> [Text section]
■ ■ ■ ■

Burnout: Identifying the signs and what to do

After intense effort, you can recover from exhaustion by unwinding in the evening, on weekends, or during vacations. This allows the body to recover and your mind to relax. However, this doesn’t help in the case of burnout. In people affected by burnout, the body and mind have lost their ability to regenerate and regain energy. But how does burnout develop? Who is at risk of developing it? And how can you recognize the signs of burnout?

A Gradual Process

Burnout rarely happens overnight. Instead, it slowly creeps into a person’s life over the course of months or even years. Common causes include chronic overwork or underwork, constant time pressure, and ongoing conflicts both at work and home. Those most affected are often highly dedicated individuals who willingly take on extra tasks and responsibilities.

Burnout isn’t merely the result of working excessive hours. Rather, it is caused by prolonged periods of work that create a disconnect between a person and their own sense of self, leading to feelings of overwhelm. This occurs when individuals habitually neglect their own needs or values, or when their work environment constantly places them in conflict with their personal or social well-being.

Important: Burnout can affect anyone – whether it's overworked employees, executives, public figures, stressed students, caregivers, or stay-at-home parents. No one is immune to burnout.

Recognizing Burnout: Potential Warning Signs

On this and the following page, you will find a comprehensive list of common burnout symptoms.

Mental Changes
Burnout often manifests in an altered mental state. This might include emotional exhaustion, feelings of helplessness and overwhelm, unusual mood swings, sudden outbursts of anger, irritability, cynicism, negativity, a sense of losing control, fear of making mistakes, and difficulty making decisions.

■ ■ ■ ■

> [Records]
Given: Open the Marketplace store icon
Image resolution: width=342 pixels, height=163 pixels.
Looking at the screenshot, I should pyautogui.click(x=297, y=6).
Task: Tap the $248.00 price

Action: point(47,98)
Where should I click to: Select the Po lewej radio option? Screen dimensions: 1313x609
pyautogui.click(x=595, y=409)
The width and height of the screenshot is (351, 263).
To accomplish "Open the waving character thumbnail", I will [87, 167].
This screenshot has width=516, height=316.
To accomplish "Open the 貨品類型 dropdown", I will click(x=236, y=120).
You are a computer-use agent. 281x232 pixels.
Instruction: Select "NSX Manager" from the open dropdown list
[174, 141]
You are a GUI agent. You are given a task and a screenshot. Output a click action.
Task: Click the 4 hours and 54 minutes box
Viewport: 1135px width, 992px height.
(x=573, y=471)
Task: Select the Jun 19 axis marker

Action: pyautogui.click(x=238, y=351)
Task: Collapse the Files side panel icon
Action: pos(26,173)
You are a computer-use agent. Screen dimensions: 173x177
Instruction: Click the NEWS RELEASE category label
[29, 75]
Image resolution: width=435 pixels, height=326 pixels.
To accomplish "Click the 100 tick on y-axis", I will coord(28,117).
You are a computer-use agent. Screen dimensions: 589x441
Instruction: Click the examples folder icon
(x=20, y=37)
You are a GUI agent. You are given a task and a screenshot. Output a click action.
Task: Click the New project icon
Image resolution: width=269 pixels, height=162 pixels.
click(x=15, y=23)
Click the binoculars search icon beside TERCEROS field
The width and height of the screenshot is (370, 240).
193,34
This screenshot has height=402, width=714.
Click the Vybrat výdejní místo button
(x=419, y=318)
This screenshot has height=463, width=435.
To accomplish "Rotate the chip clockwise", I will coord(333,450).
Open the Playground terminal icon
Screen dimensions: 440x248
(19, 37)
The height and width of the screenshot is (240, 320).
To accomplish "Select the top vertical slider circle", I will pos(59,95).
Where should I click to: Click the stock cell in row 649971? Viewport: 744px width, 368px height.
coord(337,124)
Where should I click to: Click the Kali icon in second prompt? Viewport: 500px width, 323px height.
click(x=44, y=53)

■ ■ ■ ■

> [Exercise tasks]
a) Reproduce the passage of the burnout text word for word, starting with "After intense effort, you" and going on through "signs of burnout?".
b) Render this sentence from the burnout text in Spanish: "Those most affected are often highly dedicated individuals who willingly take on extra tasks and responsibilities."
c) Go on with the burnout text from the point where it stops.
The rows come from a source separate from the text on burnout.

> [Responses for each task]
a)
After intense effort, you can recover from exhaustion by unwinding in the evening, on weekends, or during vacations. This allows the body to recover and your mind to relax. However, this doesn’t help in the case of burnout. In people affected by burnout, the body and mind have lost their ability to regenerate and regain energy. But how does burnout develop? Who is at risk of developing it? And how can you recognize the signs of burnout?

b) Las personas más afectadas suelen ser personas muy comprometidas que asumen de buen grado tareas y responsabilidades adicionales.

c)
Physical Symptoms
On a physical level, increasingly debilitating symptoms may appear, i.e. fatigue, lack of concentration and memory, restlessness, trouble sleeping, or even sudden onset symptoms such as headaches, dizziness, chronic fatigue, trembling, or in severe cases, symptoms resembling a heart attack.

Changes in Behavior Toward Others
A noticeable withdrawal from colleagues, customers, friends, and acquaintances is a typical hallmark of burnout. Individuals experiencing burnout may increasingly find themselves feeling irritated or overwhelmed by others and often respond with cynicism and sarcasm.

Social Isolation
As work demands increasingly intrude on personal time, individuals may find themselves subtly withdrawing from social interactions. This can lead to fewer opportunities for new connections and a gradual loss of existing relationships. Such social detachment often extends to intimate relationships, where growing aggressivity may foster emotional distance between partners. Those affected generally remain oblivious to their gradual descent into isolation.

Shift in Personal Values
The things that once held significance in one’s life may fade into oblivion, giving way to new values. Signs of this shift include increased perfectionism, excessive self-criticism, and an intense focus on performance, where to-do lists and deadlines dictate daily life. Enthusiasm diminishes and is overshadowed by a pervasive sense of obligation, reflected in thoughts such as "I have to" or "There isn’t another way.”

What to do

Are you worried that you or someone else may be struggling with burnout? Here are a few tips that may help you respond appropriately.

If you notice warning signs of burnout…
… in yourself:
  • Talk to people you trust, your partner, or close work colleagues about it.
  • Ask those close to you whether they have noticed any changes in you.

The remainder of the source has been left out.